There are several legal issues in the story, but we’re going to focus on just a couple of the more overt ones.  There are a few minor spoilers ahead, but nothing too serious.  For those who haven’t read it, the basic setup of the story is that Murdock is hired to represent a teenager accused of murder in the (fictional) town of Redemption, Alabama.  Almost all of the action occurs in that small town,  Daredevil makes only a few appearances, and there are no other superheroes or supervillains.  The story gives up the broad strokes of capes and superpowers in favor of a well-told human drama.  It’s a pretty good read, and we recommend picking up a copy.

I. Pro Hac Vice

You may already be asking yourself “waitaminute: how can Murdock practice law in Alabama.  Isn’t he from New York?”  It’s true that the legal profession is regulated by the states, and ordinarily one must be licensed in a state in order to practice there.  However, in some cases, an attorney may be given special permission by a court to practice out of state.  This is called appearing pro hac vice and is typically done for one-off cases or in cases where the attorney has a history of representing the client in their home state and now needs to represent them in a different state.

The way this is described in the comic is quite accurate.  The local attorney says:

Here’s the situation. The judge has allowed for you to work in the state of Alabama under pro hac vice.  He wasn’t too happy, but you have a good rep and, with the press watching this one, he didn’t want anyone calling bias.  Under state regulation, I sign all the paperwork, I sit beside you in court, but otherwise it’s your case.
___
## What you will do
(a) List every place name that appears in the article on the Daredevil story.
(b) Answer these questions from the article on the Daredevil story:
(i) Whom is Murdock hired to represent?
(ii) What is it called when a court gives an attorney special permission to practice out of state?
(iii) Under state regulation, who signs all the paperwork?
(c) In the article on the Daredevil story, reproduce everything from "You may already" down to "a different state.".
___
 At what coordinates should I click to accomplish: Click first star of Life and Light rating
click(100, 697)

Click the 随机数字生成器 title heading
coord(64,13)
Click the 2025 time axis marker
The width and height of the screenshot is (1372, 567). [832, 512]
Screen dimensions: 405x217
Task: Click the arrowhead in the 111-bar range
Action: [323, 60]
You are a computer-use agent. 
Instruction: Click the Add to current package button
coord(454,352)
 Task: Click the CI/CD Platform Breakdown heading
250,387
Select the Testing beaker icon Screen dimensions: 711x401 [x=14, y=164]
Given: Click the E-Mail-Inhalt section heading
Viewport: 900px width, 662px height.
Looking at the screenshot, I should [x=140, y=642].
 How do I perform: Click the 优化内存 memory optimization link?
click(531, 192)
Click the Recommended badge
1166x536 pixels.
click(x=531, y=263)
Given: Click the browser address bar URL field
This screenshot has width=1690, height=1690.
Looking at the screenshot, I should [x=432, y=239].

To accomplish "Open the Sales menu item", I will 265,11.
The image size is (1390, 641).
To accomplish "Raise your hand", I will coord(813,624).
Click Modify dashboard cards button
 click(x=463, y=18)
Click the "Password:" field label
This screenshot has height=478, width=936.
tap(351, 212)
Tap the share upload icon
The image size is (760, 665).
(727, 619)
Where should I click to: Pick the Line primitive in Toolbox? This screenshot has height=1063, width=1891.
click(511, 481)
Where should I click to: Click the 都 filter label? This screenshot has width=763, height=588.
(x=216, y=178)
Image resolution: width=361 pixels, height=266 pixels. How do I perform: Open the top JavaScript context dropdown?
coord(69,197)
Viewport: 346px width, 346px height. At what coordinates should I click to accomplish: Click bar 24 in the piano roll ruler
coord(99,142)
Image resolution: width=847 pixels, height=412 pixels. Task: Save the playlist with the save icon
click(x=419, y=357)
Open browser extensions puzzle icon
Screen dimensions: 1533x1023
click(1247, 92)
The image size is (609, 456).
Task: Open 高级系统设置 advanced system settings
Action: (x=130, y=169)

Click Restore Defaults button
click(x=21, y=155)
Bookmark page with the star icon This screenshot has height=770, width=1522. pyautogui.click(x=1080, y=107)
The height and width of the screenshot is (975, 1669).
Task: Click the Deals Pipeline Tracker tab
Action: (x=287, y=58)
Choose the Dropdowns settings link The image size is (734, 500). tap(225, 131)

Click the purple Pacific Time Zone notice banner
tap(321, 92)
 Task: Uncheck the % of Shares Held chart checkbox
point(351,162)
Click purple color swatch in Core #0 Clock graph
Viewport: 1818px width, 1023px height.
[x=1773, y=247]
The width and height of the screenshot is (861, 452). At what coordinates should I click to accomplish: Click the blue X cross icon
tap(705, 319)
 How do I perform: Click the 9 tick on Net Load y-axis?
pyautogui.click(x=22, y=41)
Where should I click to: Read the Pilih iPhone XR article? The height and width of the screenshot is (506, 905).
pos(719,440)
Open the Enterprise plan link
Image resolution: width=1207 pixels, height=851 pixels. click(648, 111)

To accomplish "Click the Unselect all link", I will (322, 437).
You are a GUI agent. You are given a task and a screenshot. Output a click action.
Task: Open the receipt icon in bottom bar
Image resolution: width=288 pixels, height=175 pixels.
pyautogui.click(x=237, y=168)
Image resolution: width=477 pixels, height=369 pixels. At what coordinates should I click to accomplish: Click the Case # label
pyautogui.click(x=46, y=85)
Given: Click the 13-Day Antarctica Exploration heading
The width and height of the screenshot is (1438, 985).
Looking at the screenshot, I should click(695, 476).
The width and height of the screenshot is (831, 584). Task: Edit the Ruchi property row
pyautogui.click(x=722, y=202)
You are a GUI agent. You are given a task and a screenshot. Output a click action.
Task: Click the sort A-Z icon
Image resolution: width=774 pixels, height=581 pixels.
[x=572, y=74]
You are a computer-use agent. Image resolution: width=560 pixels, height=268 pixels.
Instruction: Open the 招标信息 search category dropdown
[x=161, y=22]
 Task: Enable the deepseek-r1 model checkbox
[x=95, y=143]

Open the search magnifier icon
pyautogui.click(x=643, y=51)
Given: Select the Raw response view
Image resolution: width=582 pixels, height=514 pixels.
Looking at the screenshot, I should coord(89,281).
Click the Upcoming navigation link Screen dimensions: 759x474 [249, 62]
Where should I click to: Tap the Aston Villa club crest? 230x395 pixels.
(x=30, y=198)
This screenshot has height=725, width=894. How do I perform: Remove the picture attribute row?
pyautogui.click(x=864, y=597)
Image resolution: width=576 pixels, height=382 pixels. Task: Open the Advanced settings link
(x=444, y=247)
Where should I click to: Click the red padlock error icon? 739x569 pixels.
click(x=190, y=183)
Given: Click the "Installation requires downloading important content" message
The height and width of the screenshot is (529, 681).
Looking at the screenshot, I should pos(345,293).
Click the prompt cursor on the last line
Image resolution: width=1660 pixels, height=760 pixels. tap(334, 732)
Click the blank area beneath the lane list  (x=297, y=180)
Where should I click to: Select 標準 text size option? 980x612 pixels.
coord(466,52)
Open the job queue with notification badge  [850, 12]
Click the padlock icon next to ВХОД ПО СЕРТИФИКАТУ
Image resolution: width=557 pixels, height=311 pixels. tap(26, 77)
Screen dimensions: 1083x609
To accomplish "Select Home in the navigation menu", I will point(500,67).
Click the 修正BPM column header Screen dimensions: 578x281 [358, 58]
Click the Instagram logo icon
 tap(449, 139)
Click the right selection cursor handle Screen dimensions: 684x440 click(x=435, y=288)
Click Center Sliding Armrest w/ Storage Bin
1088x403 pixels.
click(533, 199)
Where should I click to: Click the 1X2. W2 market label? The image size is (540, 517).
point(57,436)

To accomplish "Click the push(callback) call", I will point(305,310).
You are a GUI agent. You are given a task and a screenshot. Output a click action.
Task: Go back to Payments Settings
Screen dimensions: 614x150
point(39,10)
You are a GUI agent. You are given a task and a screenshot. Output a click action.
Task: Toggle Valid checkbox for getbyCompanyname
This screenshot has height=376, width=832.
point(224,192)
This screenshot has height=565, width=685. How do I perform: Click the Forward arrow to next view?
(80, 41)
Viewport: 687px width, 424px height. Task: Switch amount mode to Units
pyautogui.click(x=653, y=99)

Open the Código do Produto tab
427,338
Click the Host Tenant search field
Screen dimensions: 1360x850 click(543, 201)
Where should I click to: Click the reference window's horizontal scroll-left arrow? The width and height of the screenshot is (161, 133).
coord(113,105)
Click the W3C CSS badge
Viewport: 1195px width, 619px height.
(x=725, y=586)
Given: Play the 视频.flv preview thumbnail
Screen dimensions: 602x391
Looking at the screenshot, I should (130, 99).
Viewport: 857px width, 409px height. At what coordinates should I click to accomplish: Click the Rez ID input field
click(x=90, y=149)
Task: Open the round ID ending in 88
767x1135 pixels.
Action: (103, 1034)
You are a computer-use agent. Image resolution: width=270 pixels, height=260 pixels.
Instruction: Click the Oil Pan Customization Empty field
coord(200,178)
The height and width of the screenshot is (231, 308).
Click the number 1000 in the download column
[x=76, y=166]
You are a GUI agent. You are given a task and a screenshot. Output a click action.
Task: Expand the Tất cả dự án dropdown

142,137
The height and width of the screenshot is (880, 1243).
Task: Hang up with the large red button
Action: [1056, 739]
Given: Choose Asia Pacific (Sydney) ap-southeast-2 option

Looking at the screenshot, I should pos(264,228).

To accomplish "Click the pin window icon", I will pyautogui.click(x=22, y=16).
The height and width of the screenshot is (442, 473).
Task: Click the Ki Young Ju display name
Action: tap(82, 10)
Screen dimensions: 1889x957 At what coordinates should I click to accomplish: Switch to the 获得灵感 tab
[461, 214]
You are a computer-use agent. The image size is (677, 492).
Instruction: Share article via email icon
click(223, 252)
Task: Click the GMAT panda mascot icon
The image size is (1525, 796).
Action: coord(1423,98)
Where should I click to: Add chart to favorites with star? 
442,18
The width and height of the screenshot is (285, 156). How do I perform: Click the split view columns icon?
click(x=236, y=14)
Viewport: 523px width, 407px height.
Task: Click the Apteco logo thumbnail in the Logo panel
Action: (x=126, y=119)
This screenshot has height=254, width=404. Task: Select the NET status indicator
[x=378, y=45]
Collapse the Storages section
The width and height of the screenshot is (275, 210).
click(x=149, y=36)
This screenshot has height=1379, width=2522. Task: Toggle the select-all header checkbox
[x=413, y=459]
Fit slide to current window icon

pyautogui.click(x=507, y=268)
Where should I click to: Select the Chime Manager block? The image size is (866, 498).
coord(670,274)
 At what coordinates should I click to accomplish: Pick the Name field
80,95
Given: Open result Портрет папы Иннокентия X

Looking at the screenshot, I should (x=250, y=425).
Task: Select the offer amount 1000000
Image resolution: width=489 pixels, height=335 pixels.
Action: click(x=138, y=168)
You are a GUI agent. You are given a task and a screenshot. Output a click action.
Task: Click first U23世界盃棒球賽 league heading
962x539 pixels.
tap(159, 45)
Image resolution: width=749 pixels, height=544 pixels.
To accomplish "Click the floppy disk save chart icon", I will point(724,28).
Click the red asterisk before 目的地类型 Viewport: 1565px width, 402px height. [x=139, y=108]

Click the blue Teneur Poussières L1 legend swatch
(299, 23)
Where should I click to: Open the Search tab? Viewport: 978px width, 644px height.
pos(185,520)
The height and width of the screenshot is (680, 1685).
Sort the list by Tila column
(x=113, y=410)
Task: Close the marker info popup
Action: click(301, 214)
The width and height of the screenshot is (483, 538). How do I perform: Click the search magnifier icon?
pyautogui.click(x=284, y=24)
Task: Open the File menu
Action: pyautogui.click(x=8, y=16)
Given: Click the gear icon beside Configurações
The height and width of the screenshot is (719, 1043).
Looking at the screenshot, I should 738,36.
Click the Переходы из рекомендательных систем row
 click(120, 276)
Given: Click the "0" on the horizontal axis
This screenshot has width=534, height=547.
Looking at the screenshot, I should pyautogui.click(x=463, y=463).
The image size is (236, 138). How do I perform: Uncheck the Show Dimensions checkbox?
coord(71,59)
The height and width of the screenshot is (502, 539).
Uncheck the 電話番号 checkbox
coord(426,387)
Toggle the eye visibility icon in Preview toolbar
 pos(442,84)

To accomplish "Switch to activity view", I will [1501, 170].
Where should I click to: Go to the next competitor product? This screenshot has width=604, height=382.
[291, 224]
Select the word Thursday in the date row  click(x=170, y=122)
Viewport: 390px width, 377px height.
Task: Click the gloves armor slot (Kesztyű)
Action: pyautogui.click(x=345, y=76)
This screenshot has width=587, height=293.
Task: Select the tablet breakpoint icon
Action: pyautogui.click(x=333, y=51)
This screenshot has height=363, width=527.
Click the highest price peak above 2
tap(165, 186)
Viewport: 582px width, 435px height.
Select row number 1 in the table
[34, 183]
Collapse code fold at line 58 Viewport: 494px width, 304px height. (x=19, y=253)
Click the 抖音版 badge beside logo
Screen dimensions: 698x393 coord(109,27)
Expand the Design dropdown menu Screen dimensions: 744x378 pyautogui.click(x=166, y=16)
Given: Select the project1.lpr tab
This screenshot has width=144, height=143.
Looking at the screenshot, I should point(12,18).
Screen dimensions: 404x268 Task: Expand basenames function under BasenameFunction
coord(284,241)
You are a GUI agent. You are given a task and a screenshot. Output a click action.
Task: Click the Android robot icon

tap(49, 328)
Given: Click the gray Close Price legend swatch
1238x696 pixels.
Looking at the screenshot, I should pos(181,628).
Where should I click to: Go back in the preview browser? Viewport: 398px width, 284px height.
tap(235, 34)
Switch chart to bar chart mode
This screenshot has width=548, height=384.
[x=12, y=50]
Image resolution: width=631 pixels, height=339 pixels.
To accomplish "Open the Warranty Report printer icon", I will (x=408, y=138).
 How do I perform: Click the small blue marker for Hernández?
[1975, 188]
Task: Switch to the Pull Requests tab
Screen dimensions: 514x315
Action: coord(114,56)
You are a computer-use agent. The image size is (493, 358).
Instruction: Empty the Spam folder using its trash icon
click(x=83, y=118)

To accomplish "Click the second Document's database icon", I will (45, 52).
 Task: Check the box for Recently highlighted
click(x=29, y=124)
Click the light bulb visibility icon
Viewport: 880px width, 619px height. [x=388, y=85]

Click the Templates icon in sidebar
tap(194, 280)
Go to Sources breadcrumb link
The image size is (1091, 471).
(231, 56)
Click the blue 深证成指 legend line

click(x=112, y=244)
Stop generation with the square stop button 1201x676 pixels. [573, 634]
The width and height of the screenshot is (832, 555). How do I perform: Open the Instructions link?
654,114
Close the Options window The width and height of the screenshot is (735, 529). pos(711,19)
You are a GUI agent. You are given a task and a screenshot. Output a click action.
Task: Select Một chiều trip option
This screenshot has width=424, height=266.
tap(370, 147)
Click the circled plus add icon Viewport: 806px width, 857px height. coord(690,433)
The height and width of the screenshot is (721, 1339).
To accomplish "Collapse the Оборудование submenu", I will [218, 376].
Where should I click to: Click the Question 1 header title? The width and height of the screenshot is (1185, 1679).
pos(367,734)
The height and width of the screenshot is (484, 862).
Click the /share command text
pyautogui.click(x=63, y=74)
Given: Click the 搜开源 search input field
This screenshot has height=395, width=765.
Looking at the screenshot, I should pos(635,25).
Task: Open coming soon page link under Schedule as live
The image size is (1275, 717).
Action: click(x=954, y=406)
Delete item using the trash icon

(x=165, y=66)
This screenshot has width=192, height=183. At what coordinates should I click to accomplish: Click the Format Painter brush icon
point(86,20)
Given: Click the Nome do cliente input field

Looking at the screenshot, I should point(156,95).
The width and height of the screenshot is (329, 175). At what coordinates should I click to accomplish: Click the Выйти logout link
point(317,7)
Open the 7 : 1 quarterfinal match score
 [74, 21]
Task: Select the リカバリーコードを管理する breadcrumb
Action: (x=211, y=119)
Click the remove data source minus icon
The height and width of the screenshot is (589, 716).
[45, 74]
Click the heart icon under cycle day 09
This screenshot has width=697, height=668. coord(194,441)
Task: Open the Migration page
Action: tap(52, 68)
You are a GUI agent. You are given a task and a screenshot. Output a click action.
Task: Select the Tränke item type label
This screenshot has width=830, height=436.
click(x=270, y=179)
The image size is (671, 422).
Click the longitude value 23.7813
___
## Final results
(a)
Redemption
Alabama
New York

(b)
(i) A teenager accused of murder.
(ii) Appearing pro hac vice.
(iii) The local attorney.

(c)
You may already be asking yourself “waitaminute: how can Murdock practice law in Alabama.  Isn’t he from New York?”  It’s true that the legal profession is regulated by the states, and ordinarily one must be licensed in a state in order to practice there.  However, in some cases, an attorney may be given special permission by a court to practice out of state.  This is called appearing pro hac vice and is typically done for one-off cases or in cases where the attorney has a history of representing the client in their home state and now needs to represent them in a different state.